Having a clear, cohesive, and unequivocal foreign policy and national security agenda cannot be overemphasized. Lessons from the previous administration show that lack of such resulted in delays in economic growth, a slowdown in national development, and the decline of strategic autonomy.
As geopolitics and geoeconomics continue to influence the external environment of the Philippines, Marcos Jr. must set the course of our foreign and security policies to be both adaptive and resilient to potential threats and to be driven by national interests. Beyond policy pronouncements, clear and definitive actions need to be taken.
THE LOW-HANGING FRUITS: REALIZING PHL MARITIME SECURITY POTENTIAL
On May 31, the Stratbase Albert del Rosario Institute held a virtual townhall discussion titled, “The Future of Philippine Foreign Policy: On Maritime Security Capability and Strategy.” This public forum witnessed a gathering of experts and thought leaders who provided their own insights on the possible next steps for the Marcos Jr. administration.
The forum highlighted the need to synergize foreign policy with the country’s defense security posture to foster greater capability with regard to external security changes, better cooperation with key partners and allies in the region, and increased trust and confidence in governance capability.
From Duterte’s independent foreign policy, I emphasized that we lost the opportunity to harness our international political capital among countries with shared values, with those who believe in a rules-based international order. To regain our footing, Marcos Jr. will need to divert their attention to crafting a more responsive and strategic foreign policy that would implement a clear, cohesive, and consistent foreign policy direction and develop the country’s comprehensive power according to its military, economic, scientific, and cultural capabilities.
Specifically, on harnessing our maritime security strategy, Admiral Rommel Jude Ong emphasized that retaining agency over its maritime interests in the near future requires the formulation of a whole-of-government strategy, integrating the country’s foreign policy direction, its maritime defense and security posture, and its plans to harness key components of the blue economy.
In line with this is the need to develop our modernization efforts. Dr. Renato de Castro stressed that it is time to shift away from a legislative-based modernization program to one that is based on capability-driven modernization. This entails formulating a new national security strategy based on the 2016 arbitral ruling and refocusing on maritime capabilities emanating from our maritime domain.

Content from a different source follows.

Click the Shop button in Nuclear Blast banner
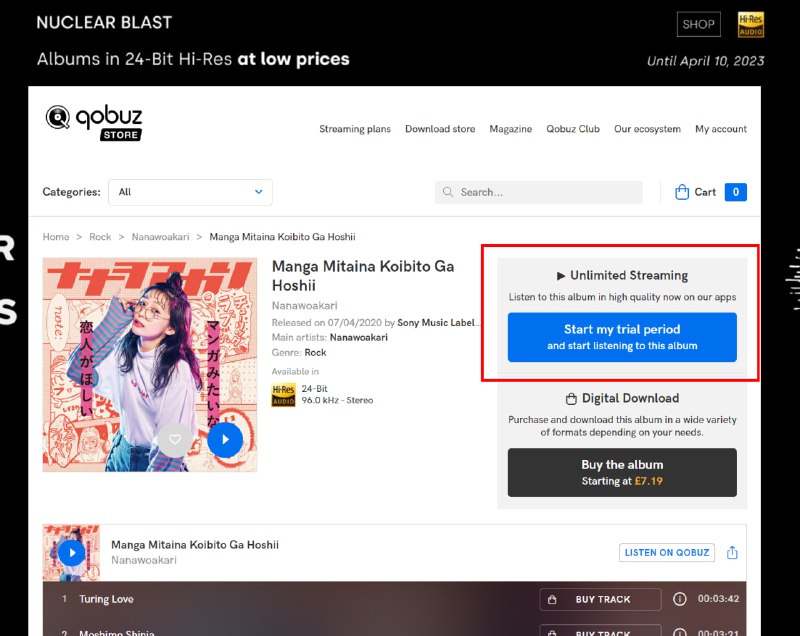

Dr. Chester Cabalza also emphasized the need to focus on Territorial Defense Operations rather than Internal Defense Operations, which entails investing more in the Philippine Navy and the Philippine Coast Guard. He said that these defense agencies, “should maintain sovereignty patrols on the country’s maritime domains, ensuring a surface force to meet the current mission and long-term obligations, including the safeguard of sea control and denial, projecting power, maintaining maritime security, and also performing functions to support its mission other than war.”
At the international level, the Philippines also has various opportunities to not only push its defense and security potential forward but also to maximize and leverage its position in the region. In the Center for a New American Security’s report titled, “Revitalizing the US-Philippines Alliance to Address Strategic Competition in the Indo-Pacific,” the critical importance of the US-Philippines alliance goes beyond maintaining its historical and cultural ties and gears more on maintaining stability within the Indo-Pacific region.

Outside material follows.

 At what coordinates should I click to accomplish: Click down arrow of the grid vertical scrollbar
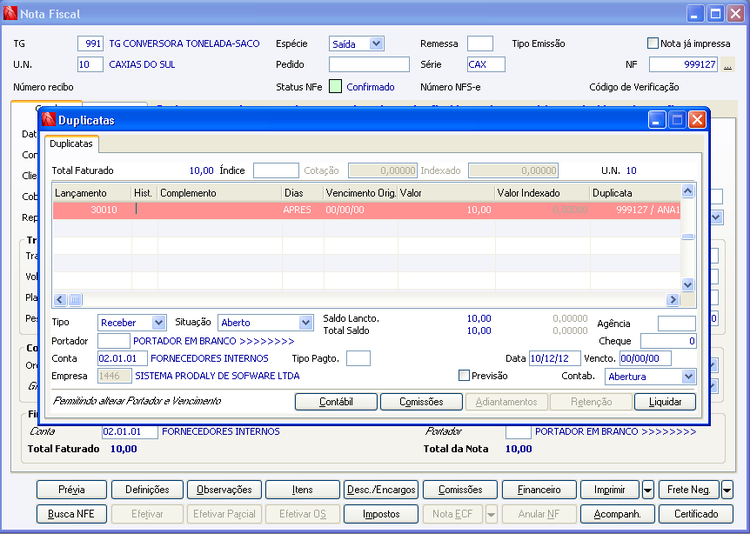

The report emphasized two things. First, the most important aspect of the security alliance is prioritizing existing defense and security cooperation frameworks and elevating it to meet current and emerging threats in the region, including gray zone threats and potential adversarial events within the Philippines’ maritime territory. This also looks into enhancing “allied and partner capabilities and enable collective responses to regional security challenges.”

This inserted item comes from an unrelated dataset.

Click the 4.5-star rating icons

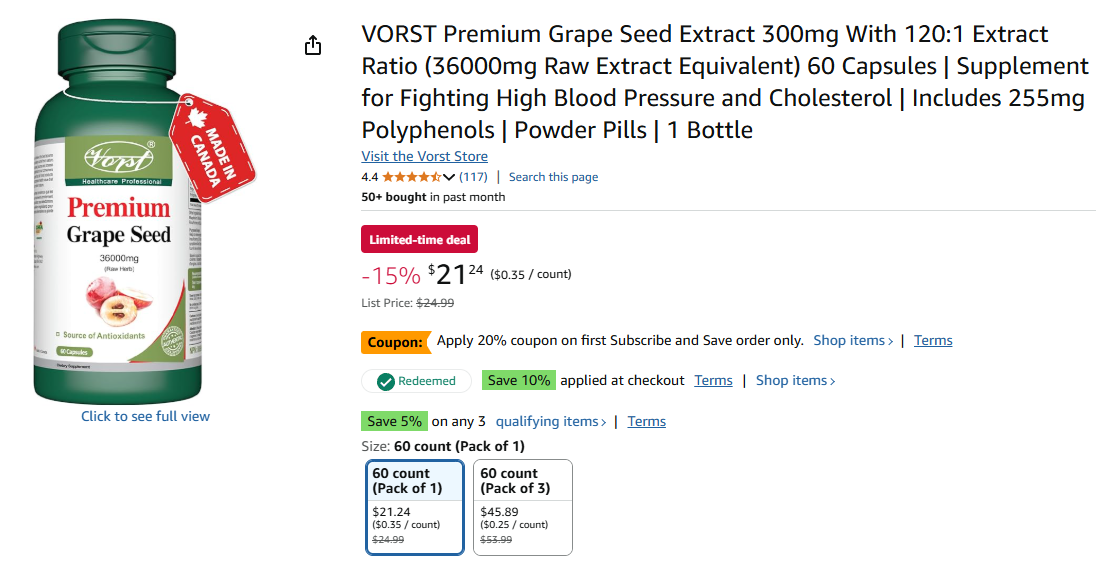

Second, and the most significantly stated in this report, the “Philippines’ relationships with US allies and partners” forms an empowered and deeper security Indo-Pacific network that supports a rules-based order in the region and encourages “further minilateral defense arrangements” that address the capability and capacity development.
These recommendations and the low-hanging fruit of opportunities cannot be ignored any longer. While the new administration is formulating its next steps, it must be able to integrate these in its policy priorities to ensure a Filipino forward approach and to secure a better roadmap toward national security and development.
Victor Andres “Dindo” C. Manhit is the president of the Stratbase ADR Institute.